Transgenic mice with high endogenous omega-3 fatty acids are protected from spinal cord injury.

Omega-3 polyunsaturated fatty acids have been shown to have therapeutic potential in a variety of neurological disorders, including acute traumatic injury of the spinal cord. We addressed the question whether the neuroprotective effect of these compounds after spinal cord injury could also be seen when their level is raised in tissues prophylactically, prior to injury. In this study we used transgenic fat-1 mice to examine whether enriching spinal cord tissue in endogenous omega-3 polyunsaturated fatty acids has an effect on the outcome after compression spinal cord injury. The results demonstrate that after thoracic compression spinal cord injury, fat-1 mice display better locomotor recovery compared with the wild-type mice on a high omega-6 diet (high omega-6 polyunsaturated fatty acids in tissues), and wild-type mice on a normal diet (controls). This is associated with a significant increase in neuronal and oligodendrocyte survival and a decrease in non-phosphorylated neurofilament loss. The protection from spinal cord injury in fat-1 mice was also correlated with a reduction in microglia/macrophage activation and in pro-inflammatory mediators. In vitro experiments in dorsal root ganglia primary sensory neurons further demonstrated that a fat-1 tissue background confers robust neuroprotection against a combined mechanical stretch and hypoxic injury. In conclusion, our studies support the hypothesis that a raised omega-3 polyunsaturated fatty acid level and an altered tissue omega-6/omega-3 ratio prior to injury leads to a much improved outcome after spinal cord injury.

Improved outcome after peripheral nerve injury in mice with increased levels of endogenous ω-3 polyunsaturated fatty acids.
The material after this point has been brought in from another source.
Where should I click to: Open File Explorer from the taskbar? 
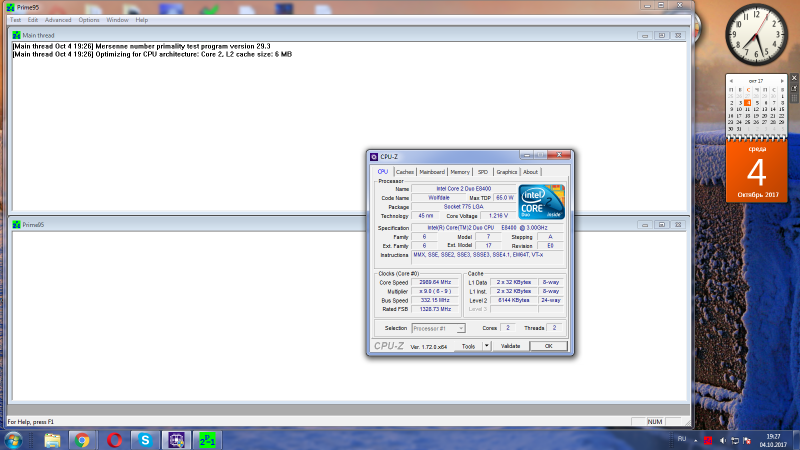click(51, 439)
Functional recovery after a peripheral nerve injury (PNI) is often poor. There is a need for therapies that protect neurons against injury and enhance regeneration. ω-3 polyunsaturated fatty acids (PUFAs) have been shown to have therapeutic potential in a variety of neurological disorders, including acute traumatic injury. The objective of this study was to assess the neuroprotective and pro-regenerative potential of ω-3 PUFAs in PNI. We investigated this in mice that express the fat-1 gene encoding for ω-3 fatty acid desaturase, which leads to an increase in endogenous ω-3 PUFAs and a concomitant decrease in ω-6 PUFAs. Dorsal root ganglion (DRG) neurons from wild-type or fat-1 mice were subjected to a mechanical strain or hypoxic injury, and cell death was assessed using ethidium homodimer-1 labeling. The fat-1 background appears to confer robust neuroprotection against both injuries. We then examined the early functional and morphological changes in wild-type and fat-1 mice after a sciatic nerve crush. An accelerated functional recovery 7 d after injury was seen in fat-1 mice when assessed using von Frey filaments and the sciatic nerve functional index. These observations were also mapped to changes in injury-related markers. The injury-induced expression of ATF-3 was decreased in the DRG of fat-1 mice, whereas the axons detected 6 mm distal to the crush were increased. Fat-1 animals also had some protection against muscle atrophy after injury. In conclusion, both in vitro and in vivo experiments support the idea that a higher endogenous ω-3 PUFA could lead to beneficial effects after a PNI.